Data records below:

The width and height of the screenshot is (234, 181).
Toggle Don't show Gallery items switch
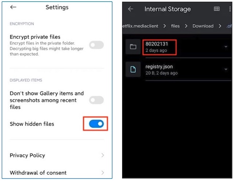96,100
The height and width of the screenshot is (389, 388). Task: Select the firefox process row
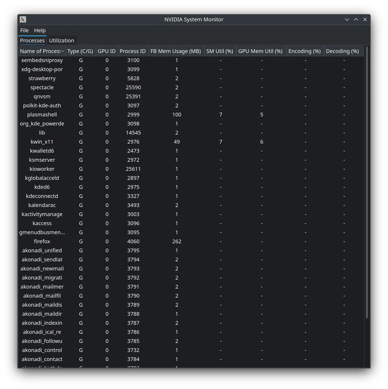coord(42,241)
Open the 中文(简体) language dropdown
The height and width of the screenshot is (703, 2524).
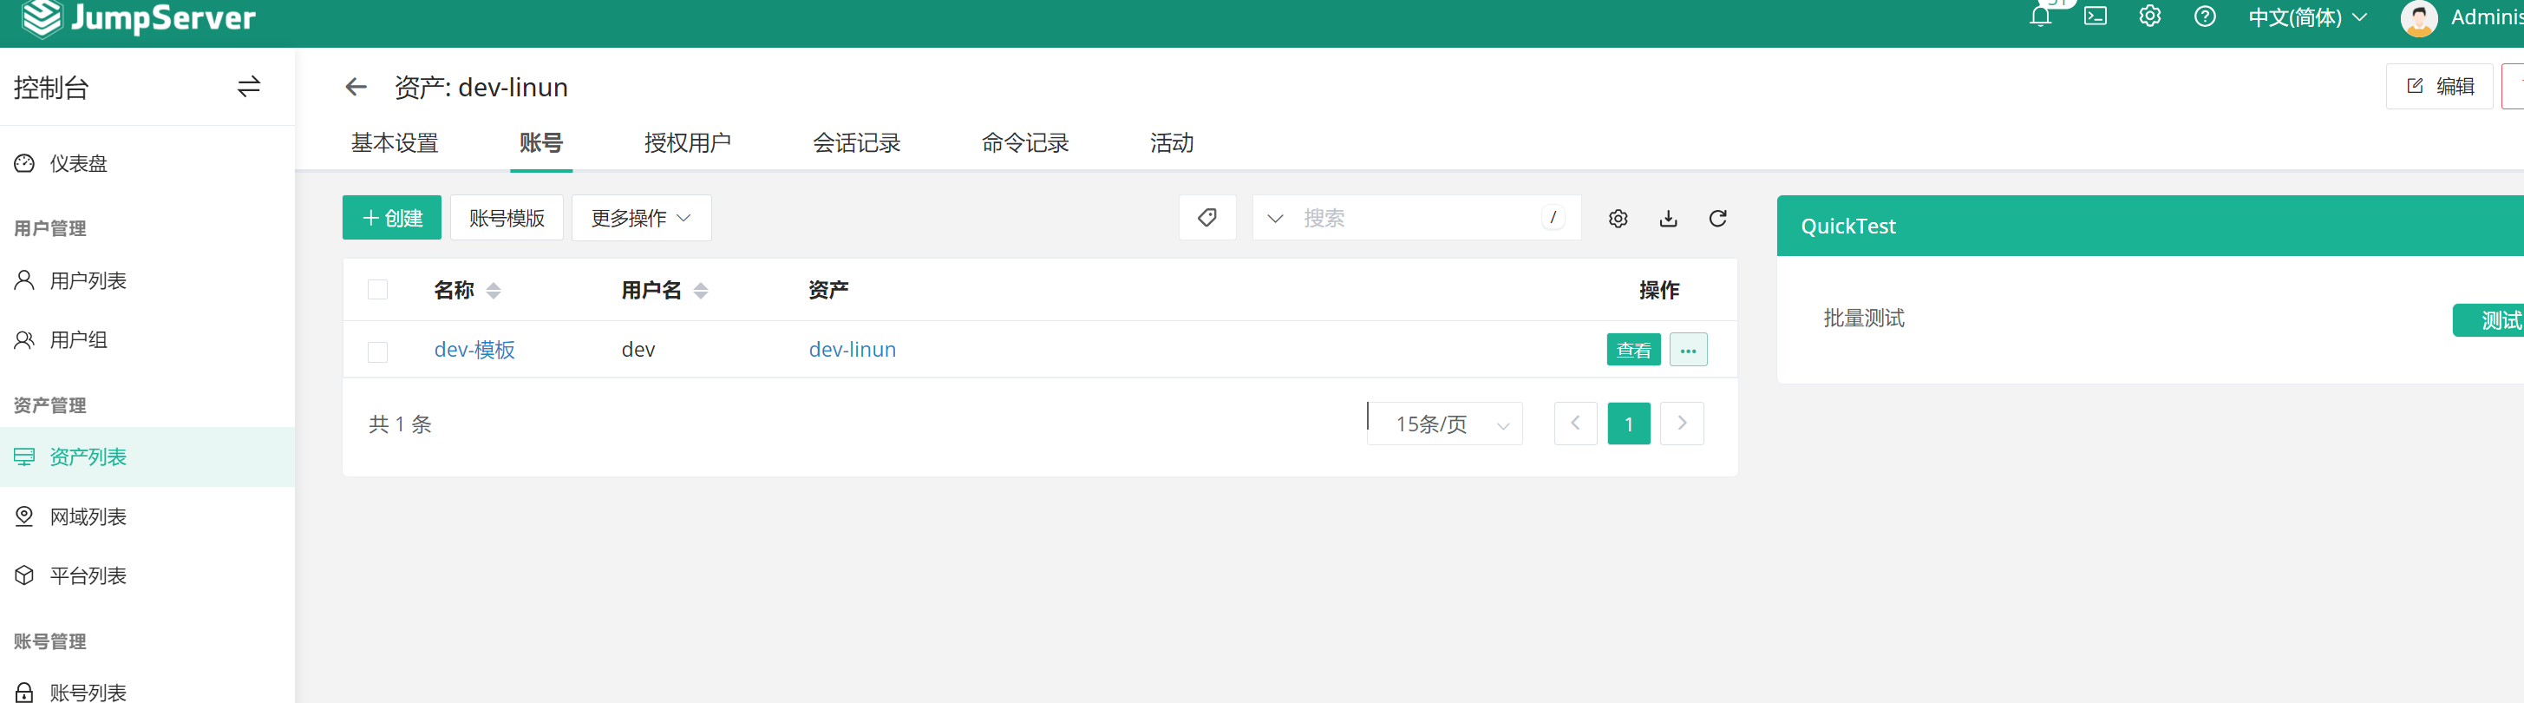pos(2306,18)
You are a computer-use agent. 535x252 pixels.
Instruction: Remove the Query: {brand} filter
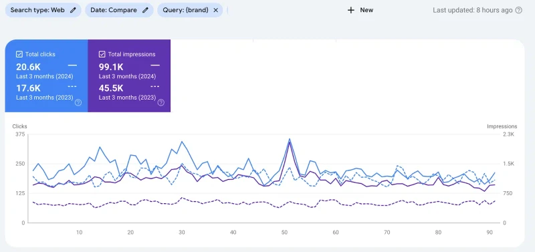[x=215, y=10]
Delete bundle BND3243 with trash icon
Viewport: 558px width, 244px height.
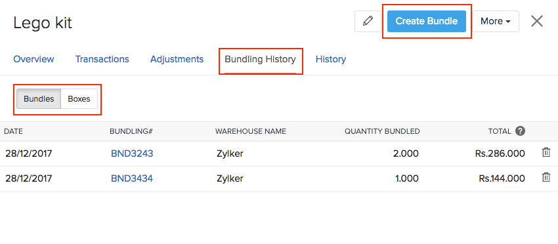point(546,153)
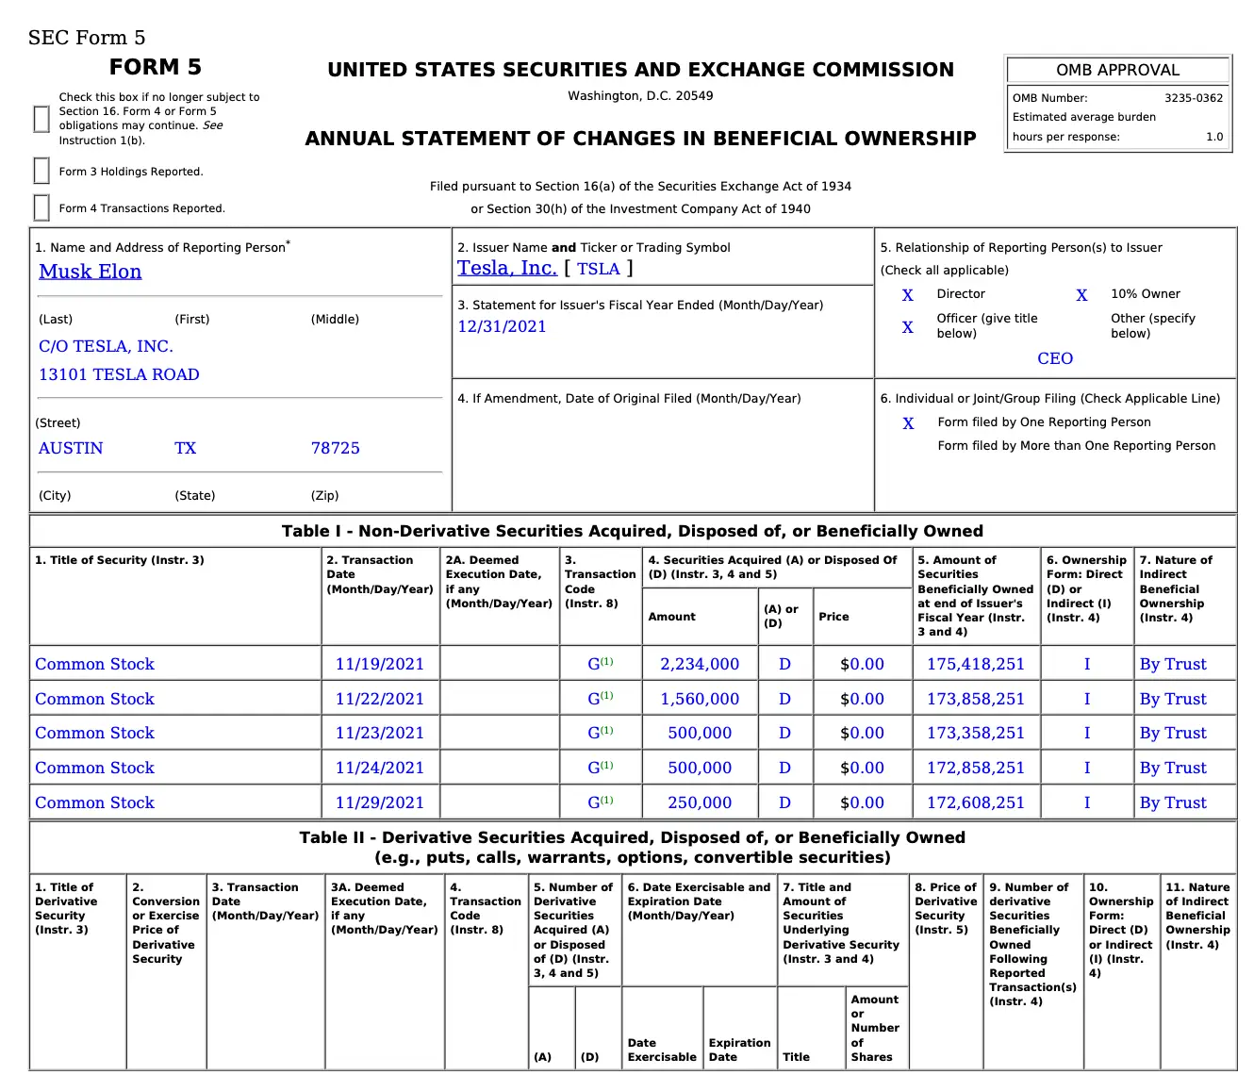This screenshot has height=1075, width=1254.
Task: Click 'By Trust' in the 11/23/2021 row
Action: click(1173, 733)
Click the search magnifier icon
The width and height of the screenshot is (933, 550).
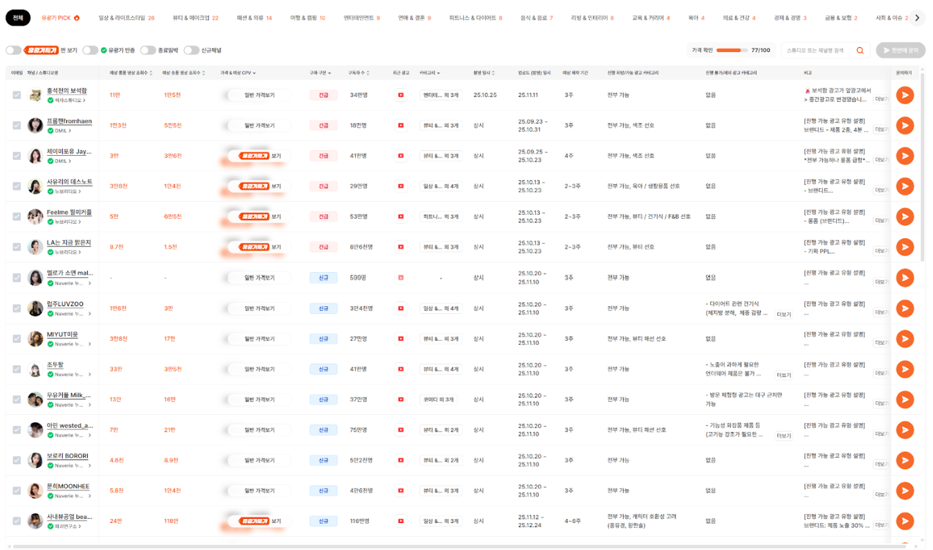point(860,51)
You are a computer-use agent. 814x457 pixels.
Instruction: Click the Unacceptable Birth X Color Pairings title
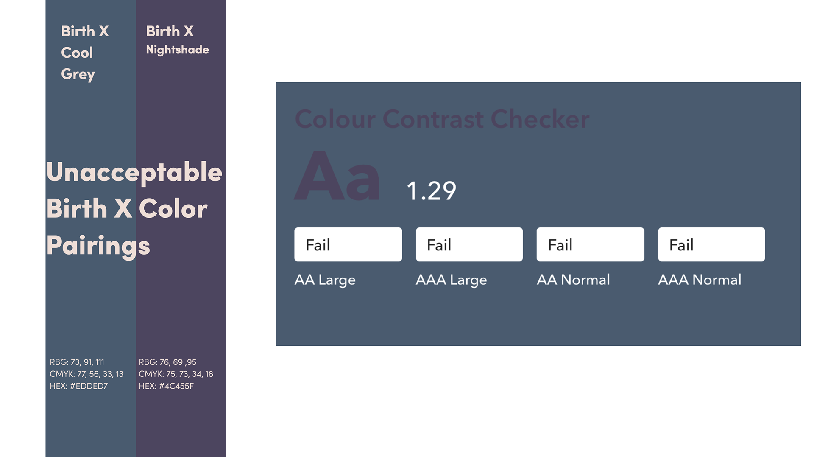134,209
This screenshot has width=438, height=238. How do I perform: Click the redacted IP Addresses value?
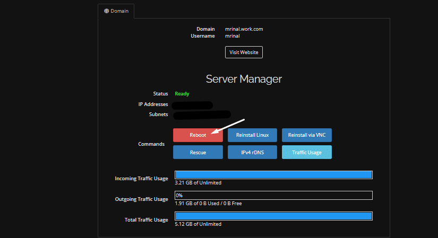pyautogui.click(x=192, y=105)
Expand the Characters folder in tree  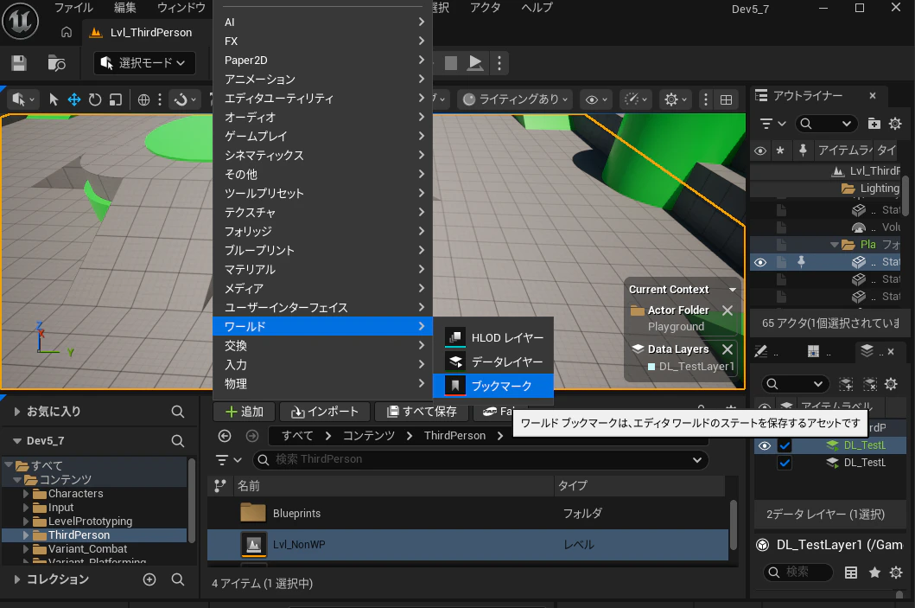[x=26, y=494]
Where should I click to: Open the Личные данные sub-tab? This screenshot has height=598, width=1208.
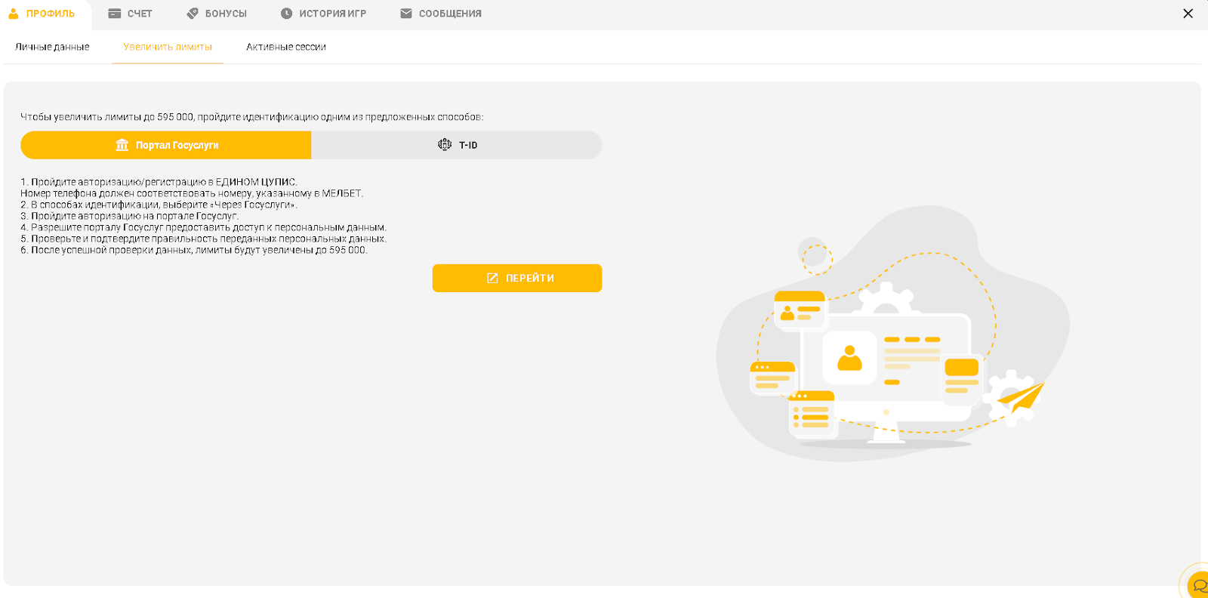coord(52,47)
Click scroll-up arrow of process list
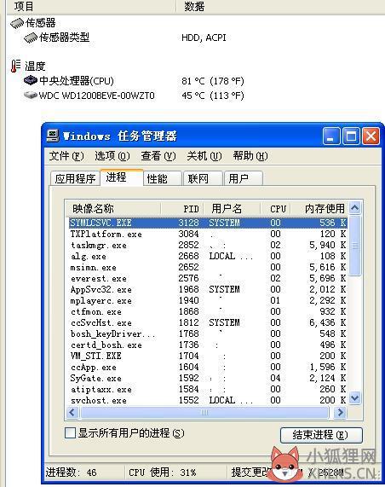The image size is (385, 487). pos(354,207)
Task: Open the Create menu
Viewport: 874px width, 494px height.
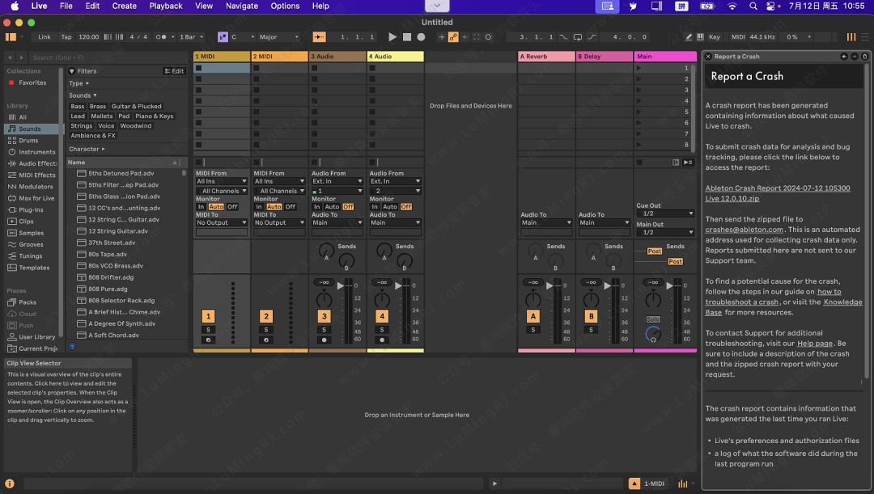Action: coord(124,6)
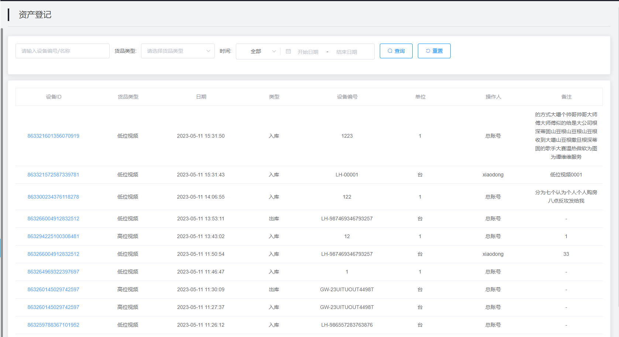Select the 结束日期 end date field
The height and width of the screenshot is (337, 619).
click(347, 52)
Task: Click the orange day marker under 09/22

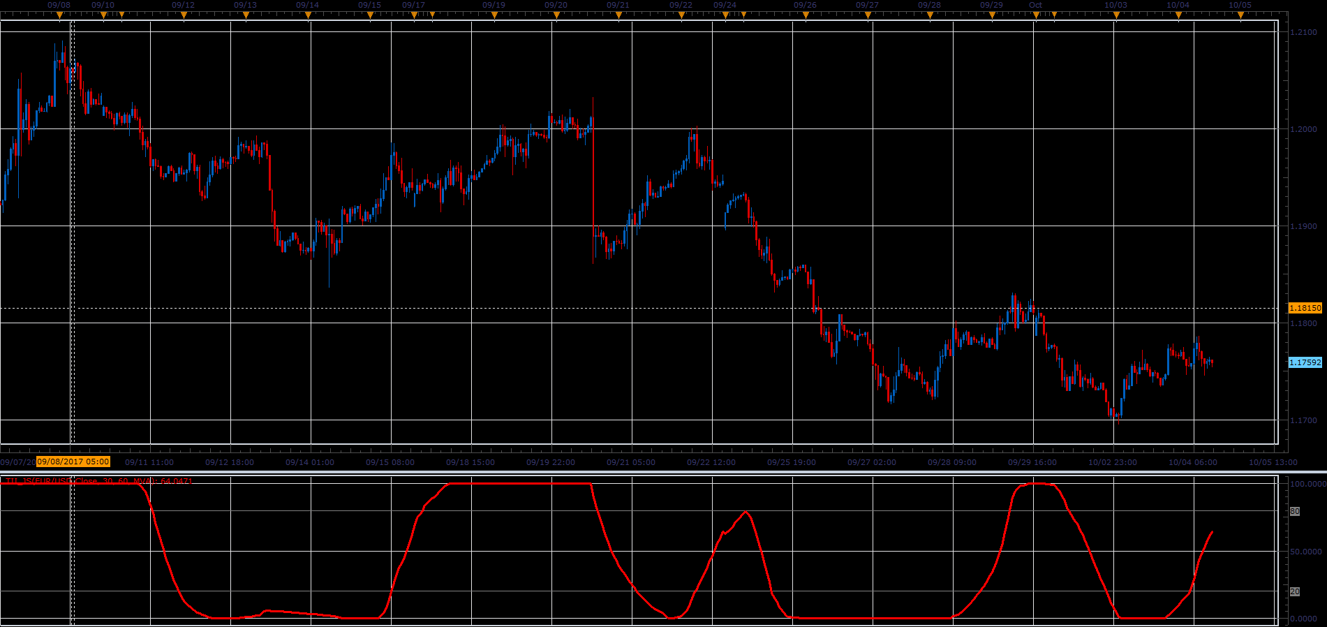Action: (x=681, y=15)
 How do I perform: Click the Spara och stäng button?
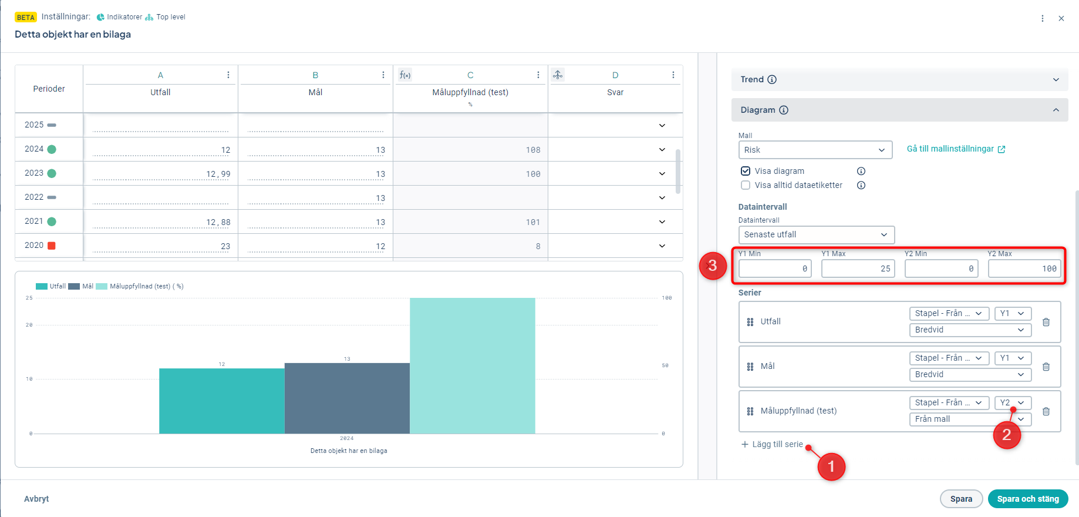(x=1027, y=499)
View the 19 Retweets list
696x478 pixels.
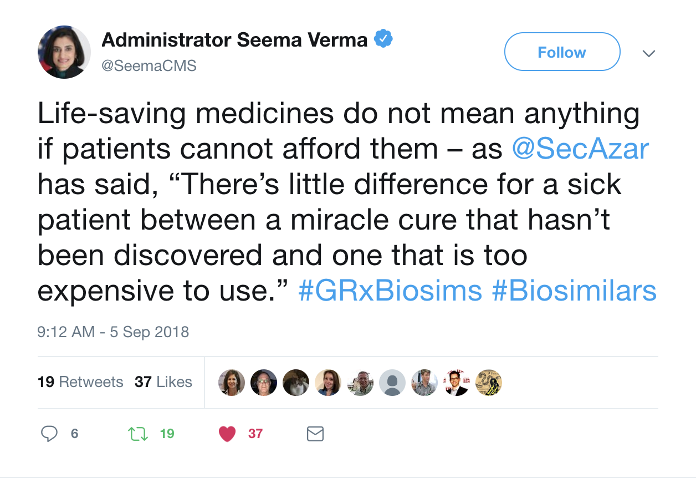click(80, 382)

End of Data records.

Check the data above line by line for the word "agent". State only how many lines contain it.

Task solution - 2